Extract provided:
— Start —

Fixisoft - IdeaFIX - High-Frequency Trading made simple

Benchmarks

Find out how fast IdeaFIX can run

Methodology

There are so many ways to benchmark a network application but the best is to focus on a realistic scenario and make sure that numbers are comparable across similar products. The focus of a trading application is on response times or end-to-end latency.

The method we used involves writing a client that sends one order (NewSingleOrder type 35=D) and receives 2 execution reports (type 35=8), one acknowledgement and one fill report. After which, another new single order is sent until the timer expires. Server and client are running on the same host.

It’s a simple but realistic ping-pong setup that is suitable for capturing all sources of latencies. It allows a platform-neutral comparison between FIX engines.

An analysis script then process the message history to estimate the mean round trip time (RTT), its distribution, standard deviation and percentiles using a bootstrap method.

The SDK contains a benchmark folder with 2 scripts one for QuickFIX/J and one for IdeaFIX. With them, users can reproduce performance numbers on their environment before moving forward.

The study is divided into 2 steps

  1. IdeaFIX vs QuickFIX/J on a medium-powered spec
  2. In-depth benchmarking of IdeaFIX on a high-end spec

IdeaFIX vs QuickFIX/J

IdeaFIX

Here are the numbers for IdeaFIX on a medium bare metal instance at OVH. UDS was used with OS tuning :

population mean = 9270.92 ns
sampled mean = 9264.42 ns
std dev. = 791.77 ns
sample size = 599
Percentiles:
	1.00th percentile = 8986.82 ns
	5.00th percentile = 9046.34 ns
	50.00th percentile = 9233.81 ns
	90.00th percentile = 9414.93 ns
	95.00th percentile = 9473.44 ns
	99.00th percentile = 9620.48 ns
	99.99th percentile = 45372.42 ns
IdeaFIX RTT histogram

IdeaFIX RTT histogram

Quickfix/J

Here are the numbers for QuickFIX/J on the same instance (TCP) :

population mean = 60155.44 ns
sampled mean = 60341.26 ns
std dev. = 4656.07 ns
sample size = 104
Percentiles:
	1.00th percentile = 56689.39 ns
	5.00th percentile = 57100.56 ns
	50.00th percentile = 58578.18 ns
	90.00th percentile = 67866.25 ns
	95.00th percentile = 69053.48 ns
	99.00th percentile = 74685.56 ns
	99.99th percentile = 116496.26 ns
QuickFIX/J RTT histogram

QuickFIX/J RTT histogram

Conclusions

Two main observations can be made :

A lot of effort has been put in the threading model, the lock-free architecture and low allocation rate, precisely to insure predictable response times. On the other hand, QuickFIX/J uses coarse-grained locks, sleeps, high allocation rate with higher GC usage, etc. These are the main causes of RTT jitter.

— End —

Information provided:

— Start —

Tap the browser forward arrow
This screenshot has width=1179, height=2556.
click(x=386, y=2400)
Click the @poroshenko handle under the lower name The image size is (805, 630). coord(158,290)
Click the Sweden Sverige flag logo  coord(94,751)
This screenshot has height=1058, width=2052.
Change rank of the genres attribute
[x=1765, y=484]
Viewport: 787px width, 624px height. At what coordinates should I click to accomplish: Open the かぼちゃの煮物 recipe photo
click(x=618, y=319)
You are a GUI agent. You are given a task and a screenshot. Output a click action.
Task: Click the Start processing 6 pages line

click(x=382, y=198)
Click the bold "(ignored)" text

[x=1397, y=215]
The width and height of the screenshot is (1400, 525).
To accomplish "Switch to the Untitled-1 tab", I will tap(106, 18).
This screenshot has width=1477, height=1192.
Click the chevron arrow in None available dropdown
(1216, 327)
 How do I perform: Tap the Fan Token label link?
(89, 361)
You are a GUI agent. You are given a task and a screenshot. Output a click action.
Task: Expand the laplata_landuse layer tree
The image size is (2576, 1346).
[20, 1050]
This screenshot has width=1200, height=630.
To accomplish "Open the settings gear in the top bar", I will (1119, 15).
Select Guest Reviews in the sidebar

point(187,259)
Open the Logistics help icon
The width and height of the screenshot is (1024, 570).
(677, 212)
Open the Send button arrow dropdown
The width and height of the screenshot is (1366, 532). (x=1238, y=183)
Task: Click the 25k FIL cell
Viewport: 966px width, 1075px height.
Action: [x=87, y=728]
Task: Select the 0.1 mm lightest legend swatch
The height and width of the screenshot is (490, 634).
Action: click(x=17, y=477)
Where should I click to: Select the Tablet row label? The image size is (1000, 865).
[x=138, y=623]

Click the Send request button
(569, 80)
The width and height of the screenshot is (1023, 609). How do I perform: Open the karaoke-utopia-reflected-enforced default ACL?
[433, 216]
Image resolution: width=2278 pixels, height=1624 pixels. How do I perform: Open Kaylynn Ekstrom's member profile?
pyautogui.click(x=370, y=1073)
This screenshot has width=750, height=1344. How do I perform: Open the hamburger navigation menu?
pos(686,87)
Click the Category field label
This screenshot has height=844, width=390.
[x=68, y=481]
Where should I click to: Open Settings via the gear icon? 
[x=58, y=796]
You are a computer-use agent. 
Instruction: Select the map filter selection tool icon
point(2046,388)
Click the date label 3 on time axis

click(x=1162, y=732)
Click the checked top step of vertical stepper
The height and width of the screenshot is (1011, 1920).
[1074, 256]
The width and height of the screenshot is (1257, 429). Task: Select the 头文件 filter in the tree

— End —

Tasks for this exercise:
a - In the IdeaFIX benchmark page, how many execution reports does the client receive for each new single order it sends?
b - Keep writing the IdeaFIX benchmark page, picking up right after its last sentence.
The data comes from a different source than the IdeaFIX benchmark page.

Set of answers:
a - Two: one acknowledgement and one fill report.

b -
On a last note, this also demonstrates that, with current JVMs, GC activity is a moderate source of latencies (in the ~µs range) compared to I/O (mostly network), thread sleeps and context switching. It’s a widespread misunderstanding in financial technology.

The IdeaFIX run above is, in fact, running the GC at a low frequency but the OS scheduler with the extra core count manages to mitigate its effect. In effect, the RTT variance stays very low.

Saying that, IdeaFIX does include a GC-free mode. That means, however, that the client code also has to be garbage-free wich brings significant design challenges.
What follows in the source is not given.